Regulatory interventions by the federal government escalated the Great Recession. Unlike Franklin Roosevelt administration, the Bush and Obama administration responded with ineffective economic policies that escalated the crisis to a longer period than witnessed during the Great Depression. Federal government failures included Bush administration reluctance to bail out financial investors filing for bankruptcy, which led to collapse of multinational financial banks such as Bear Stearns and Lehman Brothers.
Several other factors triggered and escalated the Great Recession. Among them include regulatory failures, especially Federal Reserve’s indifference to toxic mortgages wave in early 2000s. Recklessness and risky investment behavior triggered by an unprecedented breakdown in corporate governance also contributed to the unraveling of the Great Recession. Excessive credit and risk by homeowners and Wall Street investors also increased vulnerability of the financial system to the unraveling crisis. Breaches in ethics and accountability among policy makers also contributed to the escalation of the crisis.

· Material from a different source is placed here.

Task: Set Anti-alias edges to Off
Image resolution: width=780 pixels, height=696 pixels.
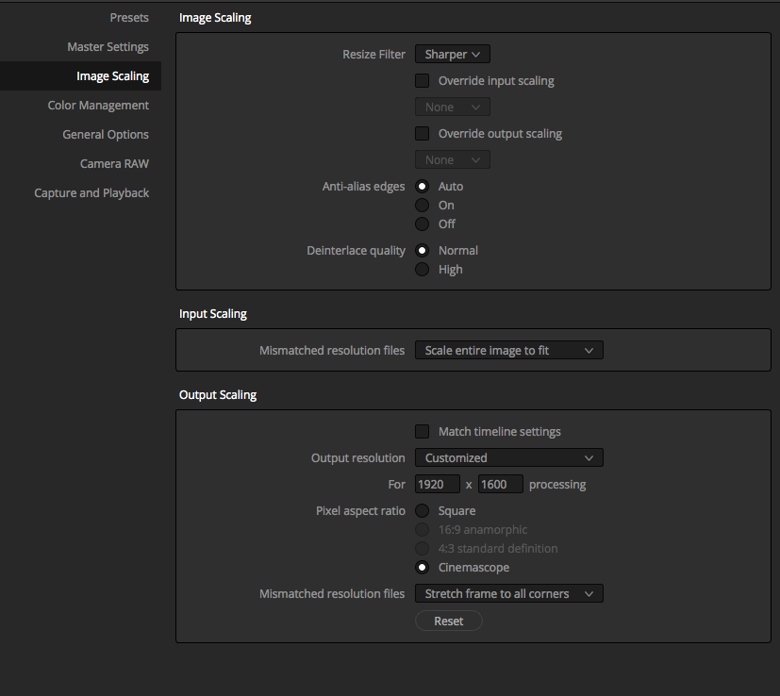Action: pyautogui.click(x=422, y=224)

The Great Recession had far reaching ramifications on global and national economy. The impacts included loans defaults by several European states as the crisis bite including Greece, Cyprus, Ireland and Portugal. The resultant austerity measures such as social benefit cuts and tax increases triggered a political backlash in default states, which led to mass protests and regime changes in several European states (Kumkar, 2018) . Stock owners also lost billions of dollars as stock price plummeted to a historical low. Furthermore, mortgage prices fell by 20% to a historical low of $55 trillion, marking a $14 trillion loss between the fall of 2007 and the spring of 2009 (Arestis and Karakitsos, 2013) .
References
Arestis, P., & Karakitsos, E. (2013). Origins of the ‘Great Recession’. Financial Stability in the Aftermath of the Great Recession, 13-40.
Kumkar, N. C. (2018). Introduction: Protests in the Wake of the Great Recession. The Tea Party, Occupy Wall Street, and the Great Recession, 1-29.